Computational Quantum Anamorphic Encryption and Quantum Anamorphic Secret-Sharing
Sayantan Ganguly, Shion Samadder Chaudhury
TL;DR
This work extends anamorphic encryption to the quantum realm by defining quantum analogues of anamorphic public-key and symmetric-key encryption, and by constructing a general quantum anamorphic symmetric-key scheme that hides a covert quantum message inside a normal ciphertext. It establishes qIND-qCPA security via two-world indistinguishability games and provides a detailed main construction using dual QOTP encryptions, density-matrix padding, and Halmos-based off-diagonal embeddings, with rigorous correctness and finite-data analysis.
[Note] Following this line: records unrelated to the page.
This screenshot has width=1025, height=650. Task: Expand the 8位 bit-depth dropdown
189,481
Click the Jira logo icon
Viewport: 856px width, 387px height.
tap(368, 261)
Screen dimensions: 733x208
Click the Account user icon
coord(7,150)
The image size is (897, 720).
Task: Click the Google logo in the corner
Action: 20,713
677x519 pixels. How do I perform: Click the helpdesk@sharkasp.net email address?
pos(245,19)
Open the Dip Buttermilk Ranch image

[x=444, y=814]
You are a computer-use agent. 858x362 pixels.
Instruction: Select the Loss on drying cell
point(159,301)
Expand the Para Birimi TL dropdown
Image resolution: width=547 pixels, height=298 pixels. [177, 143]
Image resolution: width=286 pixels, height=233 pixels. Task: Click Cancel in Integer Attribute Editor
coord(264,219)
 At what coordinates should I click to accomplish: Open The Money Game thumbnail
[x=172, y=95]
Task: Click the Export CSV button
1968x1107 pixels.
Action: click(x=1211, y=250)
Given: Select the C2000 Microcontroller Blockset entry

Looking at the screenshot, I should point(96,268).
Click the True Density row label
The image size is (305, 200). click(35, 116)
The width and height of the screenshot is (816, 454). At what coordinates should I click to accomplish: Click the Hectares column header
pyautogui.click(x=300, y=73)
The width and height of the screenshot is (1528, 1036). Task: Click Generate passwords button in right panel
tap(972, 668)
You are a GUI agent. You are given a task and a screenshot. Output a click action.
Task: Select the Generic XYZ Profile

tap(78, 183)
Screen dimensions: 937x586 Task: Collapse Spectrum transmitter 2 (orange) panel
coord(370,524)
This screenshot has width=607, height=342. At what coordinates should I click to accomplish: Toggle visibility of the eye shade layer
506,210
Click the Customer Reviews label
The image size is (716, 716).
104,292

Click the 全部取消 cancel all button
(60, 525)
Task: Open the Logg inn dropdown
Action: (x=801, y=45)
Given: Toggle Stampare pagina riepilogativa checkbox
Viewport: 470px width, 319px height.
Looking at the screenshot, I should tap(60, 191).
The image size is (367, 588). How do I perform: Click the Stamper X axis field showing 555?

Beyond encryption, the paper develops quantum anamorphic secret-sharing, including a compiler that combines classical secret-sharing with quantum error-correcting codes to realize no-cloning monotone functions and to embed covert shares within the secret-sharing framework. The results demonstrate perfect or computational privacy against quantum adversaries and pave the way for covert quantum communications and secret-sharing capabilities, with concrete analyses of qubit requirements and entropy changes relevant to implementation.
Abstract
The concept of anamorphic encryption, first formally introduced by Persiano et al. in their influential 2022 paper titled ``Anamorphic Encryption: Private Communication Against a Dictator,'' enables embedding covert messages within ciphertexts. One of the key distinctions between a ciphertext embedding a covert message and an original ciphertext, compared to an anamorphic ciphertext, lies in the indistinguishability between the original ciphertext and the anamorphic ciphertext. This encryption procedure has been defined based on a public-key cryptosystem. Initially, we present a quantum analogue of the classical anamorphic encryption definition that is based on public-key encryption. Additionally, we introduce a definition of quantum anamorphic encryption that relies on symmetric key encryption. Furthermore, we provide a detailed generalized construction of quantum anamorphic symmetric key encryption within a general framework, which involves taking any two quantum density matrices of any different dimensions and constructing a single quantum density matrix, which is the quantum anamorphic ciphertext containing ciphertexts of both of them. Subsequently, we introduce a definition of computational anamorphic secret-sharing and extend the work of Çakan et al. on computational quantum secret-sharing to computational quantum anamorphic secret-sharing, specifically addressing scenarios with multiple messages, multiple keys, and a single share function. This proposed secret-sharing scheme demonstrates impeccable security measures against quantum adversaries.